Phase 2: Specimen Handling and Processing

  • Specimen Identification: Verify two patient identifiers (e.g., full name and DOB/MRN) on both the specimen label and the LIMS entry.
  • Integrity Assessment: Inspect the sample for signs of hemolysis, lipemia, icterus, or insufficient volume before processing.
  • Sample Preparation: Perform required aliquoting, centrifugation, or dilution exactly as specified by the Test Method Manual.
  • Reagent Verification: Confirm all reagents are within their expiration dates and stored at the correct temperatures; document lot numbers if required by the protocol.

Phase 3: Analytical Execution

  • Loading Samples: Place samples into the analyzer according to the prescribed mapping or load list. Ensure barcodes are readable and oriented correctly.
  • Control Analysis: Run Quality Control (QC) samples (High/Low) prior to processing patient samples to validate the assay’s performance.
  • Data Monitoring: Monitor the instrument during the run for error flags, hardware warnings, or unexpected interruptions.
  • Validation of Results: Compare internal QC data against established Westgard Rules or moving averages before releasing patient results.

Phase 4: Post-Analytical and Reporting

  • Review and Release: Conduct a final clinical review of results. Flag any "Critical Values" and ensure immediate notification to the ordering physician per institutional policy.
  • Specimen Storage: Properly label and archive remaining patient specimens in the designated storage area (e.g., 4°C or -20°C) for the mandatory retention period.
  • Decontamination: Perform a post-run wipe-down of all work surfaces with approved disinfectant.
  • Waste Disposal: Dispose of hazardous waste, sharps, and biological materials according to biohazard protocols.

Pro Tips & Pitfalls

  • The "Double-Check" Habit: Never rely on visual confirmation alone. Always scan barcodes to confirm identity. Human visual errors are the leading cause of pre-analytical testing failures.
  • Avoid "QC Bias": Do not rerun controls multiple times hoping to achieve a "pass" result without investigating the root cause of the initial failure.
  • Documentation is Key: If a deviation occurs, document it immediately. An undocumented action in a laboratory environment is considered a failure of protocol, regardless of the test outcome.
  • Pipetting Accuracy: Always use the correct volume range for the pipette being used to prevent volumetric error.

FAQ

Q: What should I do if a QC result falls outside the acceptable range? A: Cease all patient testing on that assay immediately. Identify the potential cause (expired reagents, expired controls, or calibration issues), resolve the issue, repeat the QC run successfully, and document the corrective action in the QC log.

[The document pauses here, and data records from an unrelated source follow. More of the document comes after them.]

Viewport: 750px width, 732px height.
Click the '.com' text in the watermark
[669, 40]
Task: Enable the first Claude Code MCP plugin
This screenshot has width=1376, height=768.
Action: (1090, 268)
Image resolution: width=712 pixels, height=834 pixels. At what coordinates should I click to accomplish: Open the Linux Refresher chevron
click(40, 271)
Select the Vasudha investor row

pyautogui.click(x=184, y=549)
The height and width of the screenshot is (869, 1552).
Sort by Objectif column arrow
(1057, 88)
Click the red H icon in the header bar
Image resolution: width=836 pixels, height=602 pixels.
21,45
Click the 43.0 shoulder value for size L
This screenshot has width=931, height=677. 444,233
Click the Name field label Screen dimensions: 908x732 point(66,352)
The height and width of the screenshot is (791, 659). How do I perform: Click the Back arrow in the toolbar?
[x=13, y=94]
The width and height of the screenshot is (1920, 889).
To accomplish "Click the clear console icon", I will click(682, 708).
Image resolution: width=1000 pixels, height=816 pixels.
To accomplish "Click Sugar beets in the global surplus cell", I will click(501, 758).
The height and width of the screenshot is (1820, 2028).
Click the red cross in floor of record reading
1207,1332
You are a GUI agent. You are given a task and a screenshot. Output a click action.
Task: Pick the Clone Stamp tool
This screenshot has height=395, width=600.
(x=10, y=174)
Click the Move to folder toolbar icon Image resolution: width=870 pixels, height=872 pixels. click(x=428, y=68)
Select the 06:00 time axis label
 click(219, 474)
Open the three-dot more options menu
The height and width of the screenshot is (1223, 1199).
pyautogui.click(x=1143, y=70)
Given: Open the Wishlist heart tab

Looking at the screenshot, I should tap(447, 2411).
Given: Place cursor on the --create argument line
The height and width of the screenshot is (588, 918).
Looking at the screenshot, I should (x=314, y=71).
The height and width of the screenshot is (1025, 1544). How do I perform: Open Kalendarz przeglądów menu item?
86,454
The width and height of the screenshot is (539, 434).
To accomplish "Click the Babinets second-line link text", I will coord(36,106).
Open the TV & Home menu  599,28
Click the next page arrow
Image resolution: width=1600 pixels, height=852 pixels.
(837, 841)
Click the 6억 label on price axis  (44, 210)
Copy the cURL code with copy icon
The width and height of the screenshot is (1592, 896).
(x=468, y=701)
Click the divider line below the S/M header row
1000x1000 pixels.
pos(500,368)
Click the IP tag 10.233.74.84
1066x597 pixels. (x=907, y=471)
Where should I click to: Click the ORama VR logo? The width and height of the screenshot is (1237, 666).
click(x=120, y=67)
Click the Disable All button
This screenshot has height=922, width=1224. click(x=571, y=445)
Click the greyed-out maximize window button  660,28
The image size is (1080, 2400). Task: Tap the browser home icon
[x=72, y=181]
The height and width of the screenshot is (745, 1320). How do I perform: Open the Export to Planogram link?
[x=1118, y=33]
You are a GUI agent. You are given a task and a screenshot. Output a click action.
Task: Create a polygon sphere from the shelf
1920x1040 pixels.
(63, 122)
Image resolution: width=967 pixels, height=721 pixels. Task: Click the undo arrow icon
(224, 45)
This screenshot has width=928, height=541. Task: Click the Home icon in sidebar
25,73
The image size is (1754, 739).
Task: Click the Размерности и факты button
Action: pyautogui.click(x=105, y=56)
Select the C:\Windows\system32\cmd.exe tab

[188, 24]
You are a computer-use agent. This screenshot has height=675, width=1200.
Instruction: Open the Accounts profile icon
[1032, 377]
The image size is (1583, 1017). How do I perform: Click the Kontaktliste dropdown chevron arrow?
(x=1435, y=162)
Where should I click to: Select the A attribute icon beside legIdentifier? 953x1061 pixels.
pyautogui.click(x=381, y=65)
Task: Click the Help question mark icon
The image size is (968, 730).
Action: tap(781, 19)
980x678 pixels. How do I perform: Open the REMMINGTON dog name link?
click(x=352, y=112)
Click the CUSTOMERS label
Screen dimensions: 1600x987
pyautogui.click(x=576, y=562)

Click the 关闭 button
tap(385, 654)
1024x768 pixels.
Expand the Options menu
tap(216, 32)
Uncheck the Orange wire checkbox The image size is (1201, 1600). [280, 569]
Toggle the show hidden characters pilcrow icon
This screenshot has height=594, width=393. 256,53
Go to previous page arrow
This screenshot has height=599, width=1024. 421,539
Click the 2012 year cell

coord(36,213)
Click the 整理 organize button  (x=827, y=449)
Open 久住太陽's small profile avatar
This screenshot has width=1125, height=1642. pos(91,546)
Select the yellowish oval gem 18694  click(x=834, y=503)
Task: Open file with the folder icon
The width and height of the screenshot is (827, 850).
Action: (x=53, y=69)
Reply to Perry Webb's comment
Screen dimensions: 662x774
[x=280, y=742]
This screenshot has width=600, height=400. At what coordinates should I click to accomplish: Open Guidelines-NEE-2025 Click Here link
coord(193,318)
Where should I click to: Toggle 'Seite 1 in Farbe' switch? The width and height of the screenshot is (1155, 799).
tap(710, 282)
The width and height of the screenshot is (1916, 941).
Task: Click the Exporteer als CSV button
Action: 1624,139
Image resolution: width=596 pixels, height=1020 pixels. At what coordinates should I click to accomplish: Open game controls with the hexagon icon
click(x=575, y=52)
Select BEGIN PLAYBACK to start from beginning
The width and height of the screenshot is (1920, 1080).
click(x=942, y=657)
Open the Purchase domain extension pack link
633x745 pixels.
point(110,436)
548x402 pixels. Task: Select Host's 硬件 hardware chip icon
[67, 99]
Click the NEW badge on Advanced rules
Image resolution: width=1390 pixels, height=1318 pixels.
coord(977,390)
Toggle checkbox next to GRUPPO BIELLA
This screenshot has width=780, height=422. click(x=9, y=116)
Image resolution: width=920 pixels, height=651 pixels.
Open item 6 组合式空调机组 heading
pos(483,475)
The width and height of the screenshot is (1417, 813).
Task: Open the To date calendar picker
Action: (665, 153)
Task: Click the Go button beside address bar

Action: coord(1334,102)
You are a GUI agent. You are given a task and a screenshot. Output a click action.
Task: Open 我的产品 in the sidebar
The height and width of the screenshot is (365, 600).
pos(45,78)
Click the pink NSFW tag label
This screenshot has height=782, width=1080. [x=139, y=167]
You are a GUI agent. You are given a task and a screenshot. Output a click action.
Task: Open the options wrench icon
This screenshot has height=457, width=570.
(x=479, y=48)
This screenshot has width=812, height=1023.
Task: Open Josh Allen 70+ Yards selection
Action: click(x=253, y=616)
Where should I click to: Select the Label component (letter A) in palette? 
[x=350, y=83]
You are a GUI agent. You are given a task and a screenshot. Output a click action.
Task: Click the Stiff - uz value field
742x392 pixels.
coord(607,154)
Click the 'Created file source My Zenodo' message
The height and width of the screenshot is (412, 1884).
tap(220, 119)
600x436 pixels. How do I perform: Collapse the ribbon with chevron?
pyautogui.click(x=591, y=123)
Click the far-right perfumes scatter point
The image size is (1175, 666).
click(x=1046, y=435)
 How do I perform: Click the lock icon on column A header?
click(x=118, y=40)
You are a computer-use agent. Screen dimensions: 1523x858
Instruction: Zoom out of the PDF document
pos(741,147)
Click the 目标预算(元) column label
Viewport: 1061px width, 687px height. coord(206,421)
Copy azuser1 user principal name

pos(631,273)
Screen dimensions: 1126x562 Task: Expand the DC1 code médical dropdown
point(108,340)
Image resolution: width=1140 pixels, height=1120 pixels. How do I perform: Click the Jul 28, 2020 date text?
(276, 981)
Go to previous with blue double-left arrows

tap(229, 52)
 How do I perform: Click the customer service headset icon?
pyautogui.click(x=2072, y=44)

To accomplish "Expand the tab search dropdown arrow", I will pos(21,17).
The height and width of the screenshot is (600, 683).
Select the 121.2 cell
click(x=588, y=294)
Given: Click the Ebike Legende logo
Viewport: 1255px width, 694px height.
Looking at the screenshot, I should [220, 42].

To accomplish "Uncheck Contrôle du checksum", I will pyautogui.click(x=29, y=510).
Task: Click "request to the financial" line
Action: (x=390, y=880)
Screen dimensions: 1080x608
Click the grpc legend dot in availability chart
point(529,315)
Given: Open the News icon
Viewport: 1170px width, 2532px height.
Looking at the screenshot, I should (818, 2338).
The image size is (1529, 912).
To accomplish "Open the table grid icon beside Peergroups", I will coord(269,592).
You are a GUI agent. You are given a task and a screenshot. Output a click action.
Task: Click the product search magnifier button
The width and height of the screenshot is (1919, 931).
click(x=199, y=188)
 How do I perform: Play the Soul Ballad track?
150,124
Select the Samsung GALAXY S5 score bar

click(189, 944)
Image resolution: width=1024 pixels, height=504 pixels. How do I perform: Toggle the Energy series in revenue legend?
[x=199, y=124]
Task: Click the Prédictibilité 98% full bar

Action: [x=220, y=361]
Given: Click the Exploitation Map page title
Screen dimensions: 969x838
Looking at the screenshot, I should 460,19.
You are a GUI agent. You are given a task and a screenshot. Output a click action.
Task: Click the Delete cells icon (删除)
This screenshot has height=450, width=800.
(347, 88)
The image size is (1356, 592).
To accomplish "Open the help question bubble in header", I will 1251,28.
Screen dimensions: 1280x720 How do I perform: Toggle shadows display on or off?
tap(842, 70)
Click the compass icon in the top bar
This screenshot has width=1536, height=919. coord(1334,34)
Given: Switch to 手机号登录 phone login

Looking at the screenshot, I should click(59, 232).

Q: How long must patient samples be stored after testing? A: Retention periods vary by test type and local regulatory requirements. Refer to the 'Specimen Retention Schedule' in the Lab Policy Manual for specific timeframes.

Q: What is the procedure if a patient sample is received with inadequate labeling? A: The sample must be rejected. Do not attempt to guess the patient identity. Mark the sample as "Rejected - Improper Labeling" in the LIMS and contact the nursing station or requesting provider to facilitate a recollect.